According to a recent Businessweek report, Facebook may be rolling out a new search engine feature in order to cultivate revenue sources as it goes public. The social network giant hasn’t thus far made search a priority: ComScore data from the month of February indicates Facebook searches (336 million) trail lightyears behind leading search engines—Google (17,628M), Yahoo! (2,911M), and Microsoft (2,771M).
Facebook is already working to improve its existing search capability, with the intention of helping users better sift through the volume of information offered on its site: status updates, articles, videos, etc. However, doing so, according to reporter Douglas MacMillian and senior writer Brad Stone, is largely a matter of necessity; Facebook’s general Web search results (i.e., obscure content, unrelated banner ads) are “crude” at best. This could be one of the reasons why Web pundits speculate CEO Mark Zuckerberg is taking the next big step.

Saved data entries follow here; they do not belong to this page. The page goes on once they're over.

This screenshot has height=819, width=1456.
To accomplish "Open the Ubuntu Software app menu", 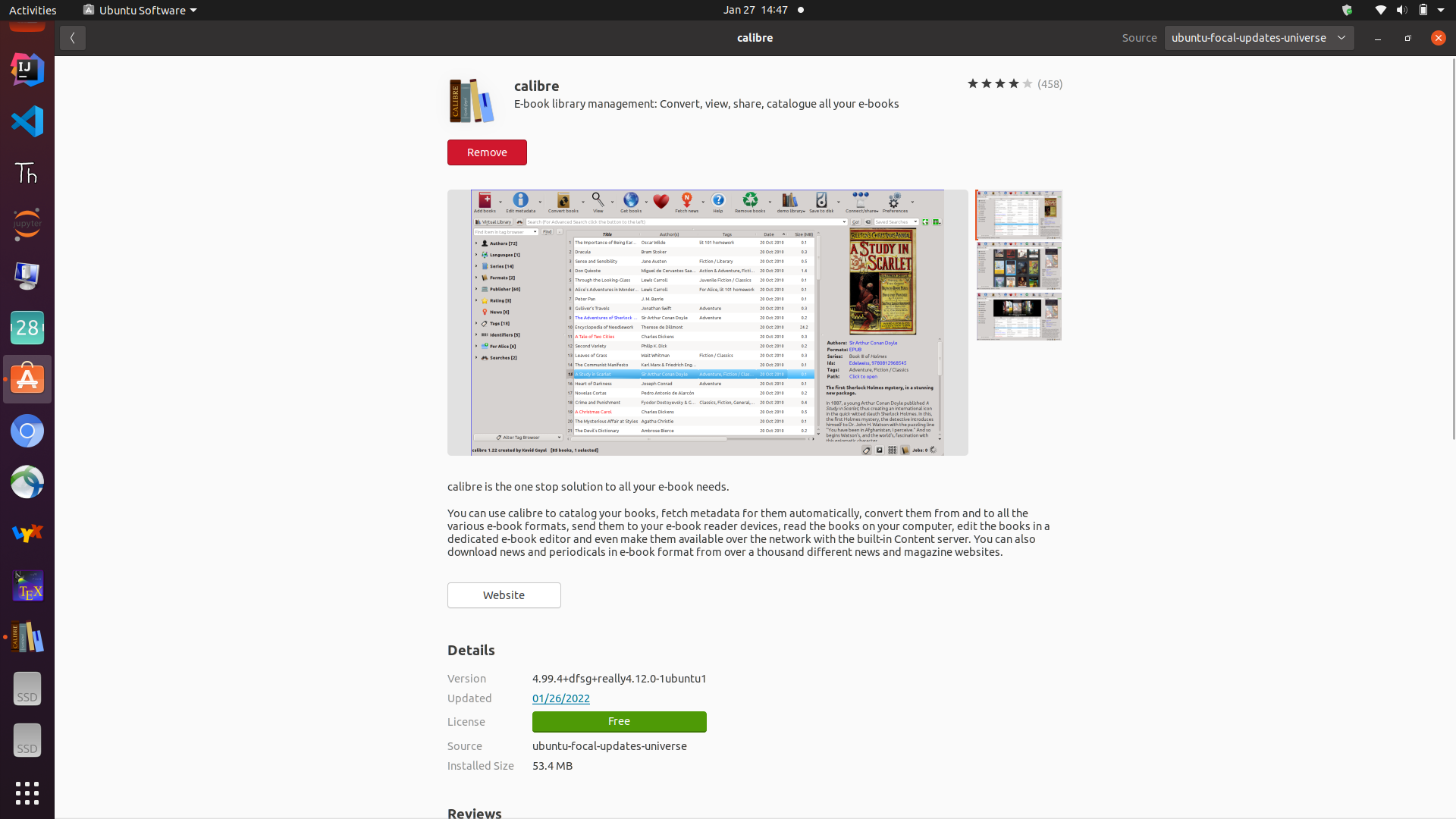I will click(140, 10).
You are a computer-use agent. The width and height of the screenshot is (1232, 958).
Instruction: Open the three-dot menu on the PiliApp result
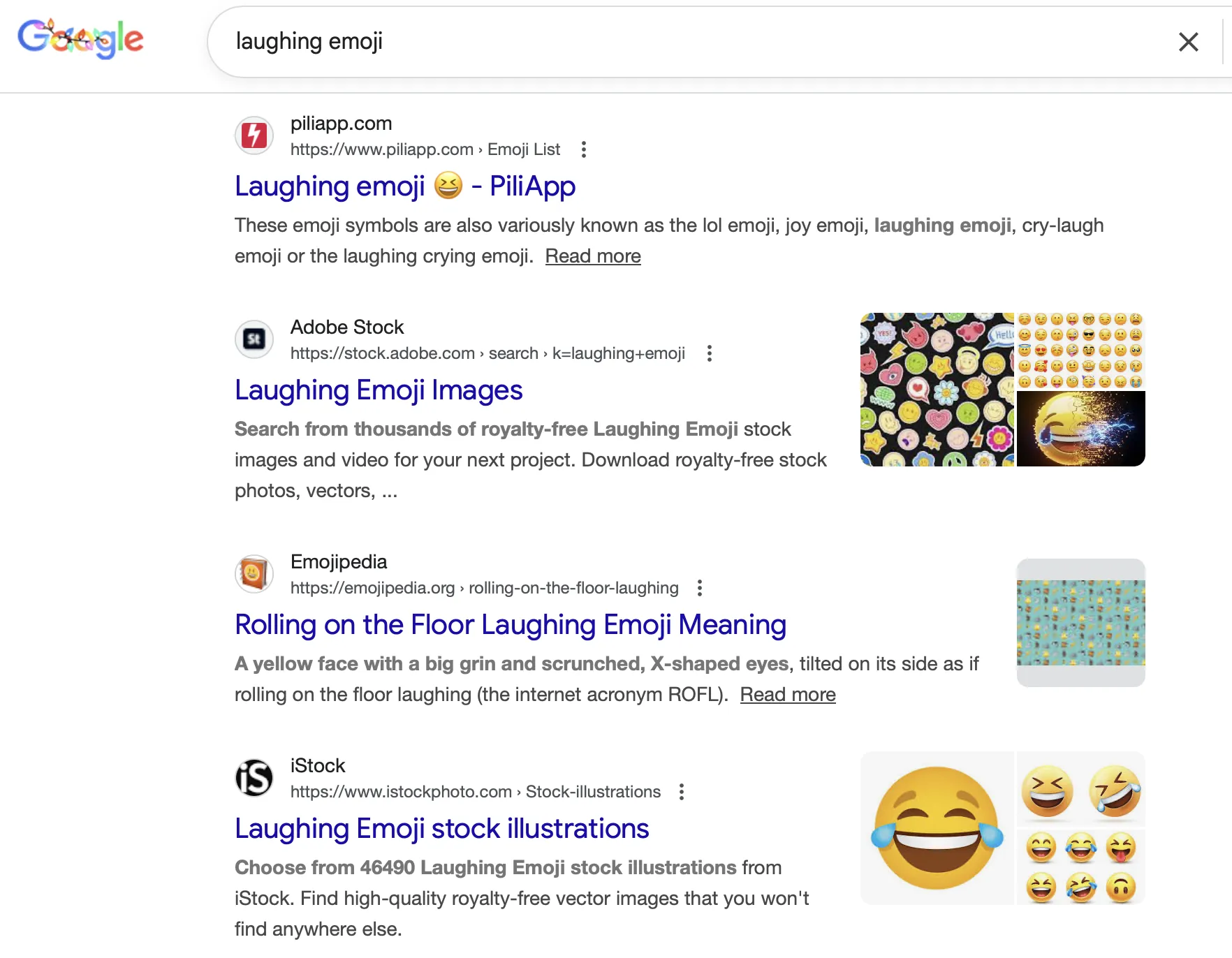click(584, 149)
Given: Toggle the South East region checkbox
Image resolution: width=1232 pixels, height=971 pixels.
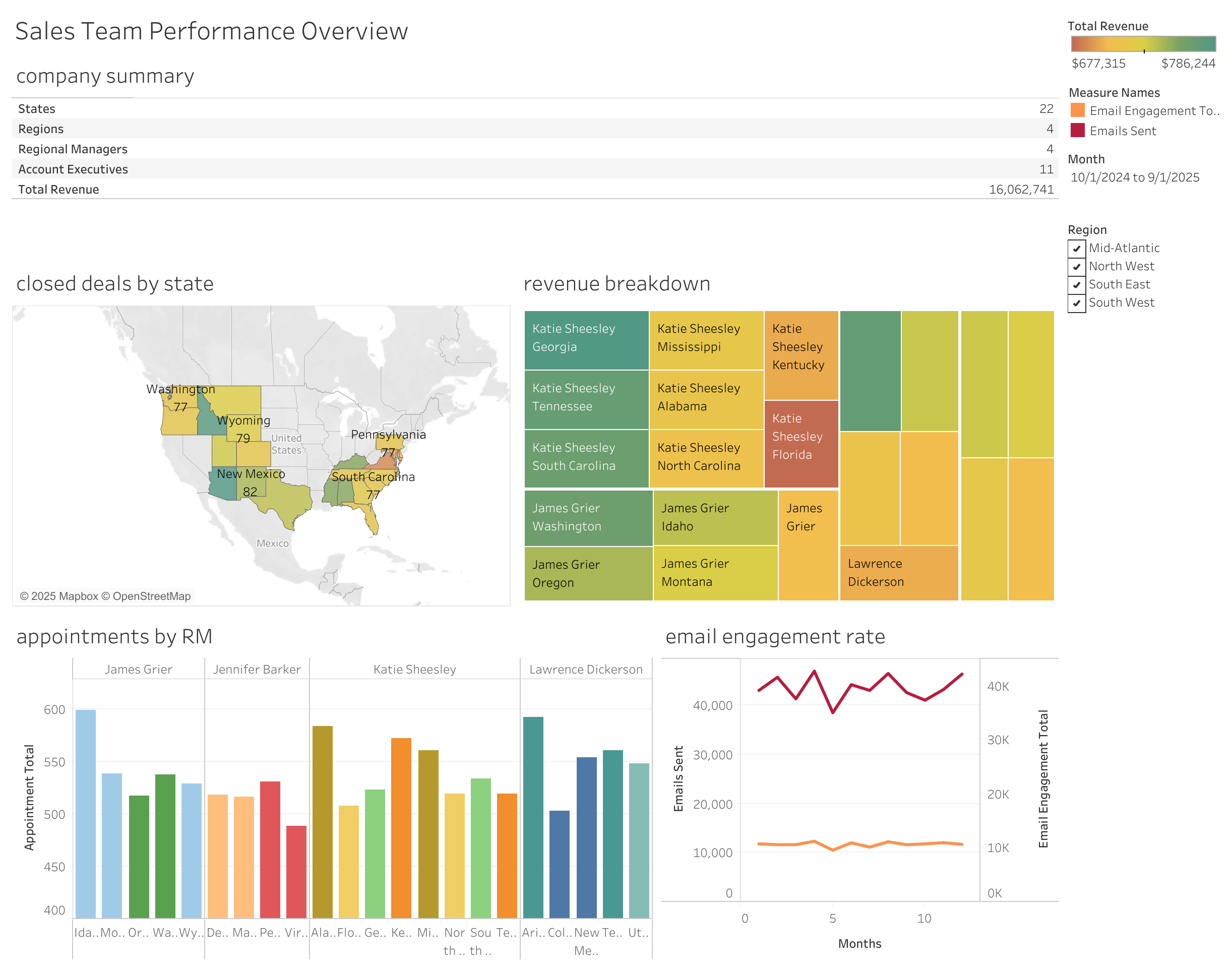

“Search is the best form of monetization on the Web by far, and [Facebook is] leaving that on the table,” says Doug Leeds, chief executive office of search engine Ask.com. “From a business perspective, you have to think about going into search.” But, for Facebook, it may not be that easy: Google currently controls 67 percent of the search market in the U.S. and has sophisticated technology to track a trillion Web pages, report MacMillion and Stone. Facebook, on the other hand, offers only a fraction of information, mostly material that is new, to its users.
Whether Facebook will go up against industry giant Google in the search engine sphere, right now, remains a question mark. What’s clear is that, come May, when the company is expected to go public, users will experience an improved search capability when they log into the social network.